Glenn Close and Rose Byrne adorn billboards all over promoting the Damages season 3 premiere on January 25th. They ooze sex appeal, and what lesbian isn't drawn to the two complex, powerful women who make bad guys pay. There are interesting new characters, such as Lily Tomlin as Tobin’s wife and Martin Short as Tobin’s attorney, and there is an all-new plotline, but the winning formula of Damages remains intact.

The P&A folks over at FX get why we watchDamages.  That’s why the made-up faces of the female lead characters played by Glenn Close and Rose Byrne adorn billboards all over LA, promoting Season 3, which premieres January 25, 10/9c.  It’s sex appeal, despite the fact the show features very little sex.  Still, there’s something extremely sexy about the two complex, powerful women, who intrigue and captivate us, each with her own set of mores and modus operandi to get things done and make bad guys pay for wrongdoing.

The latest season starts out promising more of the same excellent drama and suspense as previous seasons with smart and mysterious protagonists and a storyline that pits good against evil, but you can never be sure who represents which at what time.  All this in a riveting legal drama that rarely enters a court room.

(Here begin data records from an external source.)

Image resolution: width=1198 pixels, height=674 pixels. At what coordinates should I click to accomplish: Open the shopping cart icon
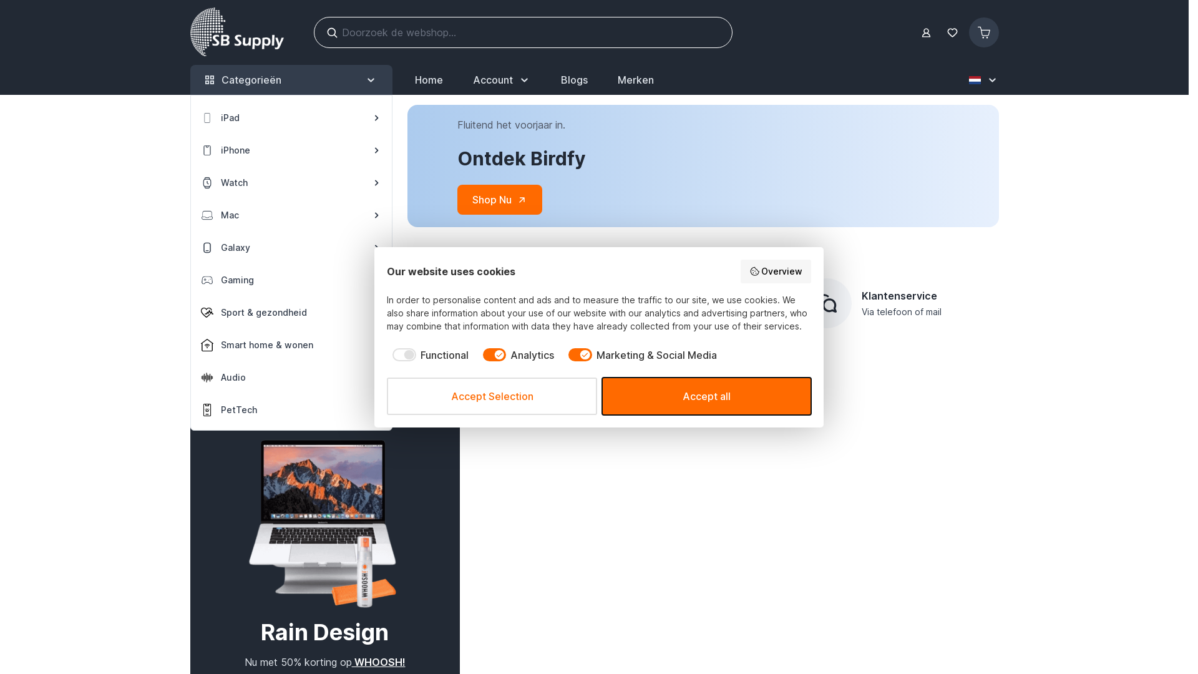983,32
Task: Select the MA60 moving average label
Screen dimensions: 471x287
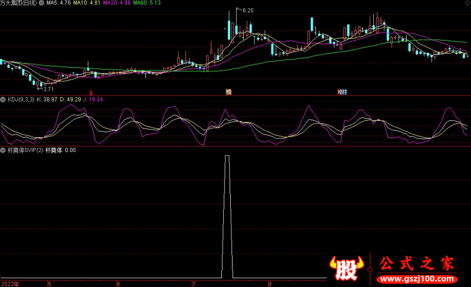Action: click(147, 4)
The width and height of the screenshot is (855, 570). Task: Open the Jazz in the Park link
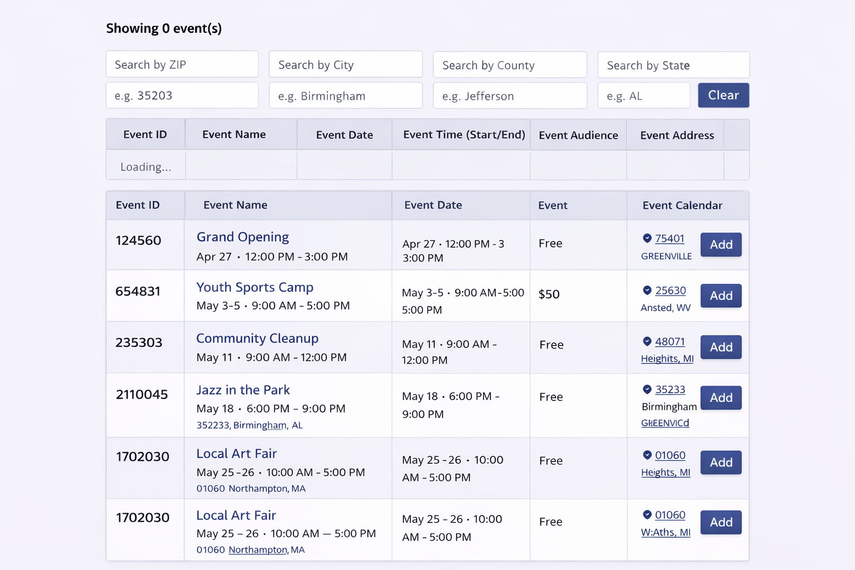pyautogui.click(x=243, y=390)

In the same non-linear fashion of Season 1 and 2, the new season begins with a glimpse of a pivotal event that will occur six months after the opening scene.  Patty Hewes (Close) is happily cruising along in her car when she is blindsided by another car in a high-impact collision.  The mystery evolves as Patty stumbles out of her wrecked car to find the driver of the other vehicle missing.  From this point we flash between scenes from the crash investigation and events six months earlier.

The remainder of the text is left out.